Черный дом - Михаил Широкий
– И вот вчерась с утреца нацепила, значит, моя дочурка свои побрякушки (уж не знаю, где она их раздобыла, не иначе ворованные) и отправилась, как обычно, в город. На охоту, как она говорит… И приволокла к вечеру какого-то пацанёнка. Совсем зелёный ещё, студент, наверно. Те, которых она раньше приводила, постарше были, посолиднее… Один, помню, даже с бородой… он-то, кажись, громче всех визжал, когда она ему уши отрезала… А этот, вчерашний, совсем не то, молокосос какой-то. С такого много не возьмёшь. Видать, привела его чисто для того, чтоб поизмываться. Потерзать молодое мяско! – И, с особенной интонацией произнеся слово «мяско», она рассмеялась глухим гортанным смехом, доносившимся как будто из глубокой ямы.
Гошу и этого смеха, и от того, что он только что услышал, мороз подрал по коже. Наверное, он действительно счёл бы себя счастливцем, – как, насмехаясь, назвала его недавно Алина, – если бы ему, по её же предсказанию, суждено было умереть, задохнувшись в дыму пожарища. Пожалуй, для него это в самом деле был бы наилучший исход. Раз уж не было ни малейшей надежды на спасение, оставалась только одна надежда – на относительно лёгкий уход из жизни. Он предпочёл бы сейчас всё что угодно, лишь бы не оказаться опять в руках этой безумной фурии и не испытать перед смертью то, о чём с таким смаком рассказывала её такая же полоумная, только на свой лад, родительница.
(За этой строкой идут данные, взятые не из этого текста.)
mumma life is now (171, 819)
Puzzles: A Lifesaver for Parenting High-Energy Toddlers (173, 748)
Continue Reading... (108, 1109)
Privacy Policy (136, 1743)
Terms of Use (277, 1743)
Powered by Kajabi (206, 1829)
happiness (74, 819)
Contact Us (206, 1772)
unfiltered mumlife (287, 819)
А последняя между тем продолжала вещать из темноты грубым лающим голосом, напоминавшим скрежет железа:
– А я, значит, в своей комнате была, на втором этаже. И через щёлку в полу наблюдала за всем. Как она его, значит, привела, парнягу-то этого, как оставила на кухне одного, как ввалился потом муженёк мой со своей дубиной и по башке его – хвать! – Тут она не удержалась и снова злорадно хохотнула. – Ну, а дальше уж не очень интересно было – как Алинка часа два лясы точила. Она всегда так делает – страх, значит, наводит. А потом уж за дело берётся… Но вчера что-то пошло не так, не как обычно… уж не знаю почему… Парнишку этого она немому велела оттащить в подвал, посулив заняться им попозже…
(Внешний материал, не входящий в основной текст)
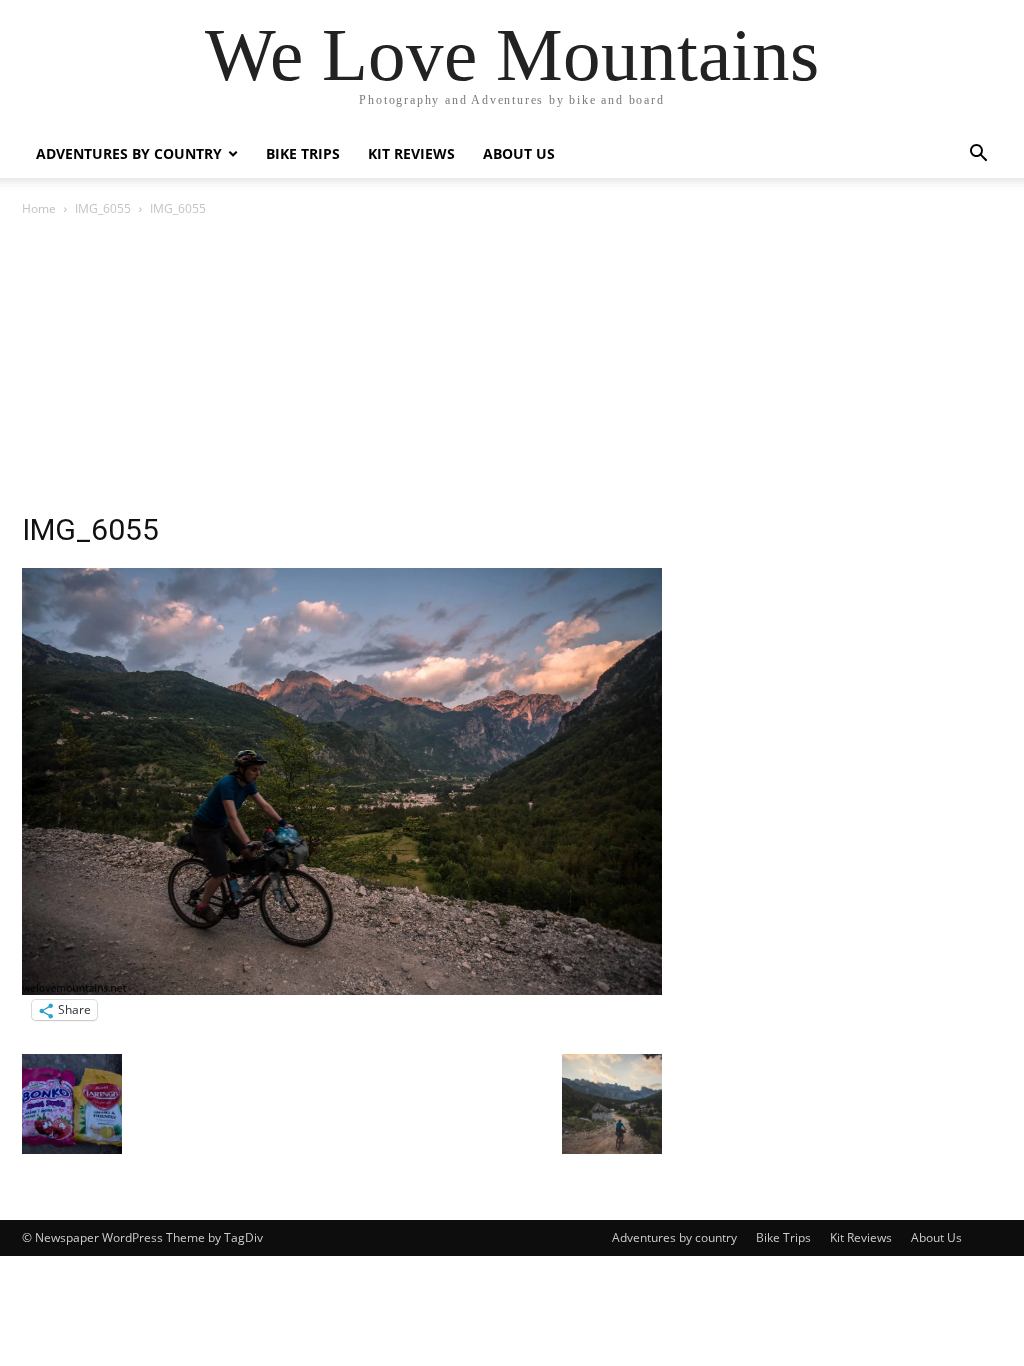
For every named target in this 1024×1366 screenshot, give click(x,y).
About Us (519, 153)
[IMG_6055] (342, 989)
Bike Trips (303, 153)
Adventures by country (129, 153)
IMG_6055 (103, 208)
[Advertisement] (512, 370)
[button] (978, 155)
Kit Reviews (411, 153)
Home (39, 208)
На губах у Гоши появилась невесёлая улыбка. Занятно было слушать собственную историю из чужих уст. Он словно бы – в который уже раз за истекшие сутки – переживал всё это заново, раз за разом возвращаясь на одну и ту же исхоженную дорогу, с которой ему, видно, не суждено было сойти…
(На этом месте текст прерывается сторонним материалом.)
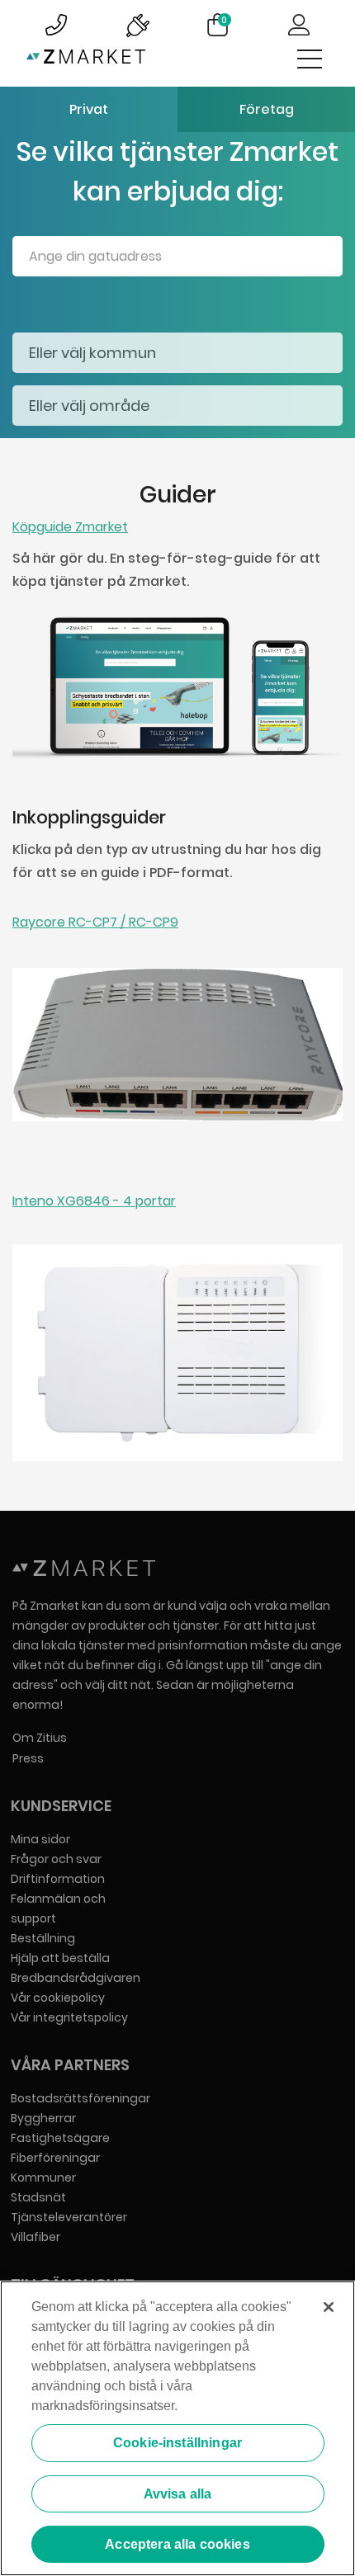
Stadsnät (38, 2197)
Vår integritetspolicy (69, 2017)
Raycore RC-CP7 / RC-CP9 (95, 922)
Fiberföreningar (55, 2157)
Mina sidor (40, 1839)
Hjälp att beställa (60, 1958)
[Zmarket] (86, 60)
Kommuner (43, 2177)
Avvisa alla (178, 2494)
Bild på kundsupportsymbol (56, 24)
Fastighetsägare (60, 2138)
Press (28, 1758)
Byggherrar (43, 2118)
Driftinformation (58, 1879)
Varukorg (224, 19)
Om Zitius (39, 1737)
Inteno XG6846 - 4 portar (94, 1200)
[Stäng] (328, 2307)
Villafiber (35, 2237)
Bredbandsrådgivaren (75, 1978)
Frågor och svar (56, 1859)
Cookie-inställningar (177, 2443)
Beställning (43, 1938)
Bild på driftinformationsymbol (137, 24)
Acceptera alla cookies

– И тогда я подумала: а не изгадить ли дочурке потеху? – прохрипела Алинина матушка и засмеялась противным крысиным смешком. – Она-то мне, почитай, всю жизнь испаскудила, мужа увела, шкура малолетняя, – не шутка! Изгаляется надо мной каждый день, тиранит, просто со свету сживает, гадюка! Надеется, видать, что я не выдержу и сама руки на себя наложу… Зря надеешься, дочушка моя ненаглядная, кровинушка! Ничего-то у тебя не выгорит. Я если и буду подыхать, так и тебя, и хахаля твоего тупорылого, муженька моего паршивого, с собой постараюсь прихватить. Там, в пекле, нам втроём веселее будет. Тёпленькая компания! Таким, как мы, там самое место. Заживём своим домком, как и здесь!
Выкрикнув последнюю фразу, она громко, визгливо расхохоталась. Однако её хохот, как обычно, был недолог – мгновение спустя он был прерван сухим, трескучим кашлем, всякий раз словно подстерегавшим её смех и обрывавшим его в самом начале.
Оправившись после этого очередного тяжёлого приступа кашля, она некоторое время молчала, точно потеряв нить своих мыслей и с трудом припоминая, о чём она говорила только что. Но в итоге, по-видимому, вспомнила, потому что продолжила свой рассказ как раз с того места, на котором прервала себя:
– Так вот, решила я, значит, изгадить моей доче малину… И самое смешное, что она сама мне в этом помогла! Обычно-то она запирала меня в моей комнате, а вчера, вишь, забыла. Случай! Ну, я и вышла… постояла, значит, прислушалась… Потом прошмыгнула потихоньку мимо ихней спальни… Они там как раз трахались в это время, грязные скоты! Кровать ходуном ходила, скрипела, а эта лярва стонала и материлась… Ну, я подумала: трахайтесь, трахайтесь, голубчики, щас я устрою вам такую подлянку, что надолго запомните! И устроила: прокралась к подвалу и открыла дверь. А парнишка-то, что там парился и уже, видать, к смерти готовился, не будь дурак, взял да и смылся. Только его и видели…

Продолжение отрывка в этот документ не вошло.